ちぐはぐな白雨の
のーと
第1話
ピュピュピュ、とそれはひよこのような声だった。キッチンにて君から発された音は唐突に他種族のものだった。口先で喋る風でもなくて細い喉から繰り出される音。
歯ブラシを口に突っ込んだままで呆然と、何も返せないで居ると何かを察したらしい君は眉毛を下げて薄く笑った。俺とは打って変わって君は落ち着き払って、やかんからお湯を注いだりしている。
「ピーピー、キーーー……。」
手元の作業の片手間に君はまた鳴いた。その音の意味はもちろん俺にはわからない。ただ、喉元を抑えながら遠慮がちにしていることから、おおかた調子が悪いから寝ている、ごめんなさいとでも言いたかったのだろうと察した。調子が悪いというのが適切なのかはわからないが、まあそういうこともあるか、として目の前の事象を飲み込む。

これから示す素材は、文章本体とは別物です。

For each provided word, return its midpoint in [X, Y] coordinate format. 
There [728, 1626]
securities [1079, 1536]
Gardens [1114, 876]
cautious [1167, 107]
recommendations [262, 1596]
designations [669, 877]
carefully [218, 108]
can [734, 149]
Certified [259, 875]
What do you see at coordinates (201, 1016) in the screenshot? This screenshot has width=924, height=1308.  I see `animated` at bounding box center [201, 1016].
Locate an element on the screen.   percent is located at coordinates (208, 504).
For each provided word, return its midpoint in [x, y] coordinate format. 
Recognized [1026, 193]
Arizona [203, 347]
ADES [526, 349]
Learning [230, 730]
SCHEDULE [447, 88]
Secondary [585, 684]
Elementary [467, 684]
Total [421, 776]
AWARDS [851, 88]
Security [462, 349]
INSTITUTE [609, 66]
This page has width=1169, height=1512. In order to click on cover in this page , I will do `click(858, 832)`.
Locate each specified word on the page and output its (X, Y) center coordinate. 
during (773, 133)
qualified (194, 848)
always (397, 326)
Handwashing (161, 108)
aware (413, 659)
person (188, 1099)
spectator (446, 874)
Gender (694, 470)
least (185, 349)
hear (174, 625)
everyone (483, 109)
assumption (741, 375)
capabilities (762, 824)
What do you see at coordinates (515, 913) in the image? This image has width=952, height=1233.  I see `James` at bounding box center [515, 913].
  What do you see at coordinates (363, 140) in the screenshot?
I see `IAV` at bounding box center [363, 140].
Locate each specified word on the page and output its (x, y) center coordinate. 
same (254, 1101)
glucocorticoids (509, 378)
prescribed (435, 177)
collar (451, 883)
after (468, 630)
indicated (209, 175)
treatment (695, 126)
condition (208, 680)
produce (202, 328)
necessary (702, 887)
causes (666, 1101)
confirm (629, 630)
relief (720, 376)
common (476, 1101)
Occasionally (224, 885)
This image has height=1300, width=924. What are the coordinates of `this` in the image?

うん、とだけ返事をして、ぶくぶく無駄に泡だった歯磨き粉を吐き出した。
「キュィ、!?」
流石に聞きなれない悲鳴のようなそれに振り返ると彼女にしては珍しく、目を見開き驚きの感情を露わにしていた。そうか、俺の言葉も分からないのか、とすぐに理解した。その後の朝食では相当渋い紅茶が出されたのでそれほど動揺していたということだろう。
そんな調子だったので意思疎通には困難が生じるかに思われたが、それは杞憂だった。
朝、起きて挨拶、帰る時間と相槌と、いってらっしゃい、いってきます。
夜、ただいま、お帰りなさい、と一言二言に、おやすみ、おやすみなさい。
こんな具合に存外、ルーティンワークに共通言語は要らないものだと気付かされた。帰るのはいつだって定時だし、家のことは彼女に任せきりなので尚更である。
休日、音を立てるほどでもないが、傘無しでは外出できない程度の天気の日なんかは新しいコミュニケーションの形を模索したりした。
新しくお互いの言語の意味を解読してみるというのも試みたがそれは失敗した。というのも彼女から発される音は「ピ」とか「キュ」しか種類がない。いや、俺にはその二種類という以上に聞き分けられないと言った方が正しいか。
彼女にしてみると今までどおり喋っているつもりらしかったから、これは口頭での会話は無理だな、となったのだった。
その昔、彼女がこちらに来たばかりの頃だってもう少し言葉は通じていたものだ。
彼女は、今まで使っていた文字なんかも読めなくなったらしくて、筆談も失敗した。
スケッチブックには健闘の跡が残っている。
結局、試行錯誤も虚しく、俺たちのコミュニケーション方法については進展は見られなかった。故にもどかしさはもちろんあった。だがそれ以上に通じ合おうとする懐かしい感覚が湿気った部屋を満たしていた。このままでも一緒に過ごす日々が続くのなら、まぁいいかと現状を受け入れていたわけだ。
しかし、そんなふうに甘えていたのがいけなかったのか、何か工夫を講じるたび、ほんの少し申し訳なさそうな顔をする君に何も言葉をかけなかったバチが当たったのか、原因や後悔はいくらでも思い当たるが、そのうちどれが作用したのかは知らない、はたまた全部が作用したのか、君は夕飯の食材が何もないから買いに行ってくるとか言ったきり帰ってこなくなったのだ。
あとで落ち着いて考えてみれば彼女は出不精で食材の購入には大抵宅配便を使用していたはずである。つまり出ていこう、と思ってあの日この家を発ったのだ。
君が予告無しに帰ってこなかった次の日、部屋の空気がいつもより澱んでいたからどうしてか、と考えて、珍しく晴れていたものだからふと窓を開けた。杪夏の風は湿っぽさを運んできて俺に強く当たった。窓を閉めようか迷ってやめた。